Required action ▸ Could you set down exactly the lines in the records below between the line holding "The image size is (1512, 795)." and the line holding "Task: Toggle IM checkbox for Max Mustermann", inclusive?
(Recorded information Opens)
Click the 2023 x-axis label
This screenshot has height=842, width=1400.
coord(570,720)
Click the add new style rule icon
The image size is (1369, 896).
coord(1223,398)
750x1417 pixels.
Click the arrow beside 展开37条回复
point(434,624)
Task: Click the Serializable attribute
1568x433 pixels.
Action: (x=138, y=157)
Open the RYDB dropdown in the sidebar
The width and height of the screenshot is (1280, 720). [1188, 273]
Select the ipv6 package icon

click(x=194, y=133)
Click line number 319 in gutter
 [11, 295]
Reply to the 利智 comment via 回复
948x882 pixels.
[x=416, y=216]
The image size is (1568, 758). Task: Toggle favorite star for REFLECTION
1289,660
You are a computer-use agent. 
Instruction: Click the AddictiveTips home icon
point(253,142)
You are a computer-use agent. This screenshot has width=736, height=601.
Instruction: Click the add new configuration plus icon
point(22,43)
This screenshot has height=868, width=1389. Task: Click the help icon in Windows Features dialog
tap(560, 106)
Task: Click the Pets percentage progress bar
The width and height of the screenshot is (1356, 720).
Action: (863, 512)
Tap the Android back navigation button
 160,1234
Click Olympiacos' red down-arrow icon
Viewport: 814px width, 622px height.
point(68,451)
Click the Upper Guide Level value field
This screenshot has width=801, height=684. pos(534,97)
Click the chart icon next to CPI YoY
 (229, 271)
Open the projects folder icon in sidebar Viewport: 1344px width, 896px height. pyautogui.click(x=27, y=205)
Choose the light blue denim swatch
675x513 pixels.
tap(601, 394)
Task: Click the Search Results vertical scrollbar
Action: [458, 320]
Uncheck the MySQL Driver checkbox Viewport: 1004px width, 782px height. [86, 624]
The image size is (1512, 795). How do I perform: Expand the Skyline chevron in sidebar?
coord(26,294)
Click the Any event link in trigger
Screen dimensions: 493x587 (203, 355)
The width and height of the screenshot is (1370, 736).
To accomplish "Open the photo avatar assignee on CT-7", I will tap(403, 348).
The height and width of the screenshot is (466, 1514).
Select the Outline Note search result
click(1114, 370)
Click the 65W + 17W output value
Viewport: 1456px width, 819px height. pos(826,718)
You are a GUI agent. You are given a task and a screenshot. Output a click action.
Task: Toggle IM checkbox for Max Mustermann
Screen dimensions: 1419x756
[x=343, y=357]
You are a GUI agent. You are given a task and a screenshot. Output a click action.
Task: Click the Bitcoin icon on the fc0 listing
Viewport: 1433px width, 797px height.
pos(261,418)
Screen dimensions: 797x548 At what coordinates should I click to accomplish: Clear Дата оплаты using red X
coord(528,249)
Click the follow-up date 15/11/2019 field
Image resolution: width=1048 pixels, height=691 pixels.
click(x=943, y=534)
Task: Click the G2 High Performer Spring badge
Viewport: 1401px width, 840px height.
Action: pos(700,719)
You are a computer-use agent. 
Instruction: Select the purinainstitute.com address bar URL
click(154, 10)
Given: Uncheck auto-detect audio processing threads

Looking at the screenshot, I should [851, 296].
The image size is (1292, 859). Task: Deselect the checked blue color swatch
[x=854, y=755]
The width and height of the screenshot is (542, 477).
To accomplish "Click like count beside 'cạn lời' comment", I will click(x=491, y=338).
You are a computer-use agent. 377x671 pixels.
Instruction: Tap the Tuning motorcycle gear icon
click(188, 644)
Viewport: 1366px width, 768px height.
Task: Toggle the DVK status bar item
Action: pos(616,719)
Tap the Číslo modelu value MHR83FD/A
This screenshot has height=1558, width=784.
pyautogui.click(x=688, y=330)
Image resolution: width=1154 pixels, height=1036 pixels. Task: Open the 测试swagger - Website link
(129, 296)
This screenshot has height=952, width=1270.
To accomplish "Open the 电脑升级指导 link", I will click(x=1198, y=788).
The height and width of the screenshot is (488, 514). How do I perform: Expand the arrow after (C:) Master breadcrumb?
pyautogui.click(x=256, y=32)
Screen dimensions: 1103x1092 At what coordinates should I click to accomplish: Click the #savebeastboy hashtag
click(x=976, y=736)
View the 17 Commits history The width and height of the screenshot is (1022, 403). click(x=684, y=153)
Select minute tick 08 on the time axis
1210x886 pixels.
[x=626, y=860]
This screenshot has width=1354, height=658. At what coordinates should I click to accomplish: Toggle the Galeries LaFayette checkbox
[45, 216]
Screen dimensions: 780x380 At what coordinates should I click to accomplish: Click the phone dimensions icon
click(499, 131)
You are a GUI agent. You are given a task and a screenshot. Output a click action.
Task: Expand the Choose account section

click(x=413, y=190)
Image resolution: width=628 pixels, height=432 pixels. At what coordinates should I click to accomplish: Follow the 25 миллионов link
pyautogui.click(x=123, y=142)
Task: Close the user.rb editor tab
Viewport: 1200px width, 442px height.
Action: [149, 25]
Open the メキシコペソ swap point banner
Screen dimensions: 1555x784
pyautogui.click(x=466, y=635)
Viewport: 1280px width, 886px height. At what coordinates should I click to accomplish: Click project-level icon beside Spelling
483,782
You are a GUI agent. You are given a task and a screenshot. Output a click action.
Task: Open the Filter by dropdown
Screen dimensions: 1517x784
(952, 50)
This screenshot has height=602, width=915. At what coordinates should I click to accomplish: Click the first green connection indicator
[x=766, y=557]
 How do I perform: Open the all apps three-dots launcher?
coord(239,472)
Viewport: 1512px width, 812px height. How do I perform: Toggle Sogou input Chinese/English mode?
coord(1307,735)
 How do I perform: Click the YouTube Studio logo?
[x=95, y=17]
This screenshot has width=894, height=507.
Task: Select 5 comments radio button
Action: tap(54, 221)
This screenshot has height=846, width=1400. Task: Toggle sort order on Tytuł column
(Recorded information Closes)
Exercise output ▸
The image size is (1512, 795). How do I perform: Expand the Skyline chevron in sidebar?
coord(26,294)
Click the Any event link in trigger
Screen dimensions: 493x587 (203, 355)
The width and height of the screenshot is (1370, 736).
To accomplish "Open the photo avatar assignee on CT-7", I will tap(403, 348).
The height and width of the screenshot is (466, 1514).
Select the Outline Note search result
click(1114, 370)
Click the 65W + 17W output value
Viewport: 1456px width, 819px height. pos(826,718)
You are a GUI agent. You are given a task and a screenshot. Output a click action.
Task: Toggle IM checkbox for Max Mustermann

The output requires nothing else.